— Start Material —

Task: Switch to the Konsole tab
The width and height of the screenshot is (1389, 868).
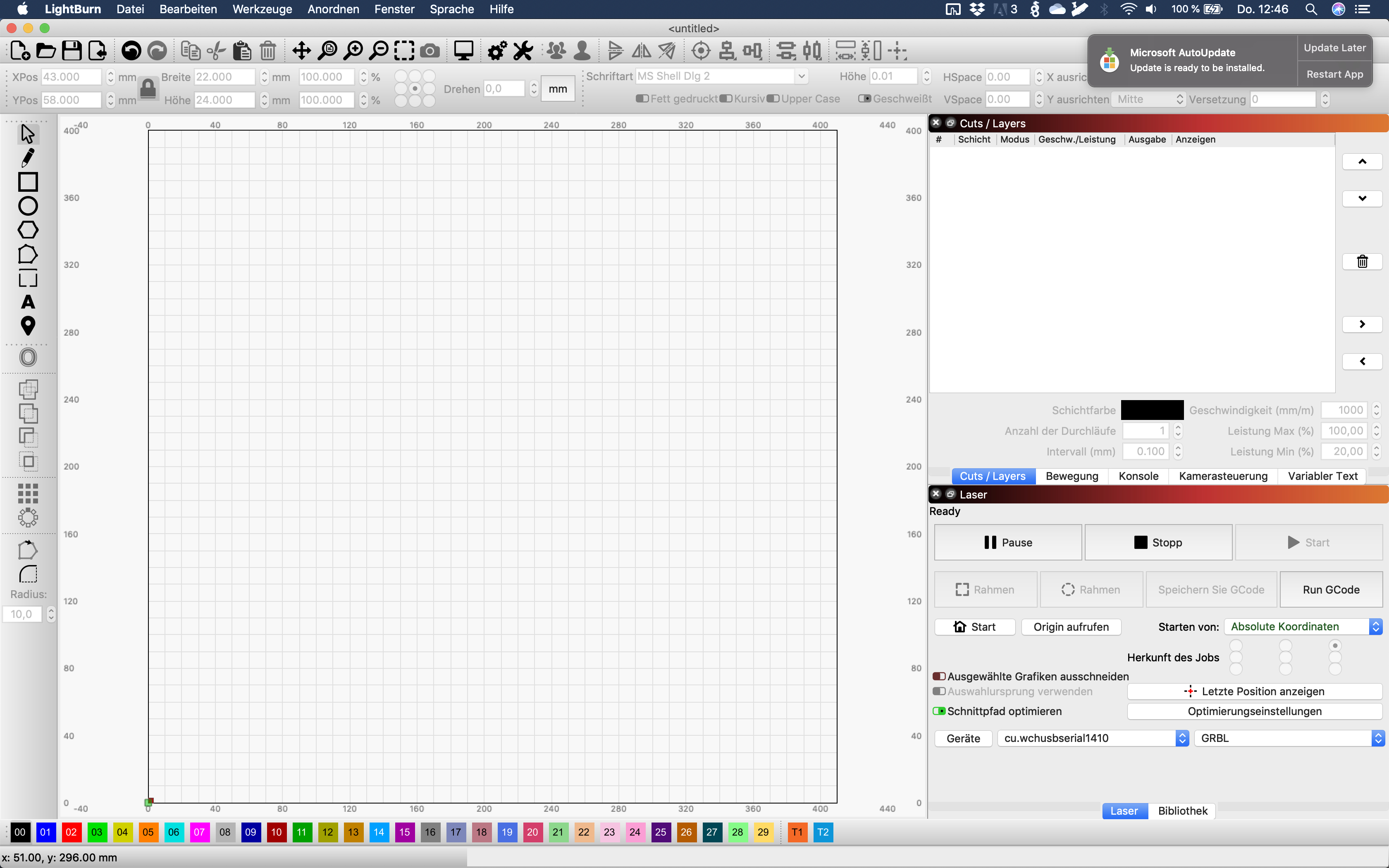Action: click(1138, 476)
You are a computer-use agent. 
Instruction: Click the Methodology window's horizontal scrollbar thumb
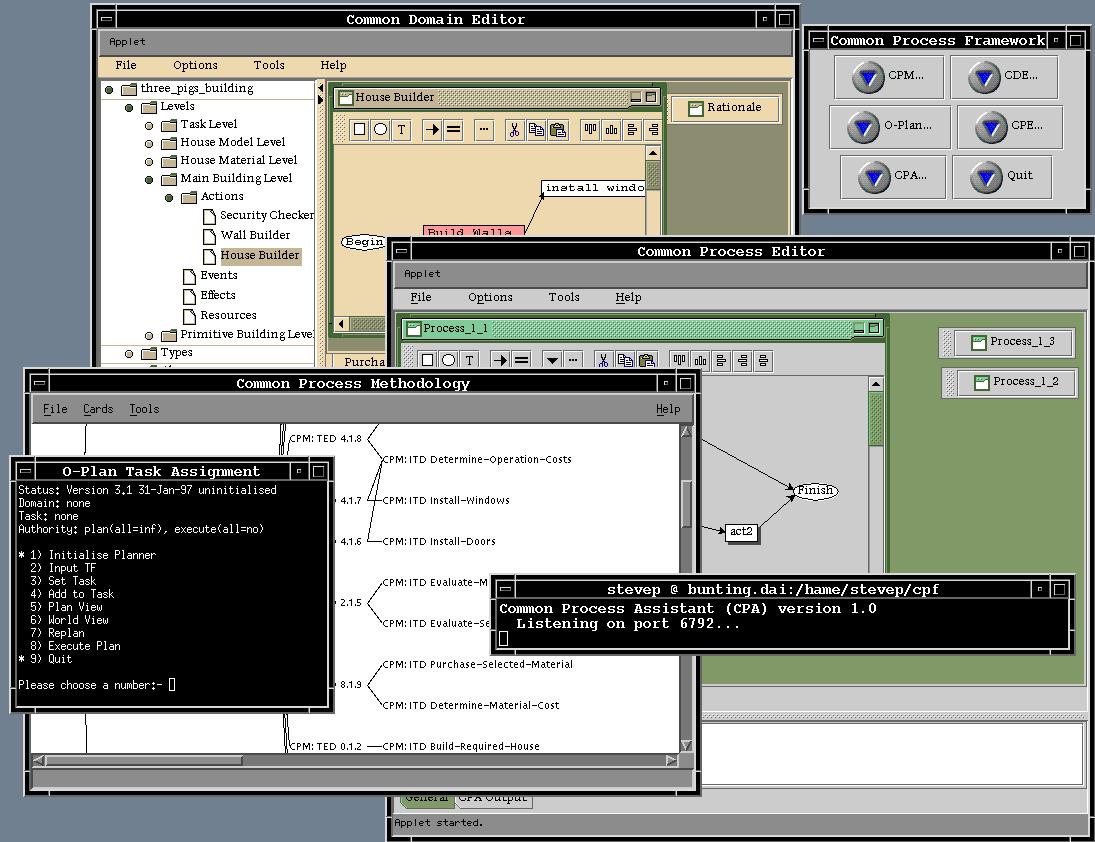144,761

— End Material —

Please write out all the lines above in full, scaling the click coordinates given as answers by 0.25 and rounding them to whole numbers, with halves rounded up. Leave all other numbers unchanged, and leave the pictures out.

### Response to this exercise:
Task: Switch to the Konsole tab
The width and height of the screenshot is (1389, 868).
Action: click(285, 119)
You are a computer-use agent. 
Instruction: Click the Methodology window's horizontal scrollbar thumb
36,190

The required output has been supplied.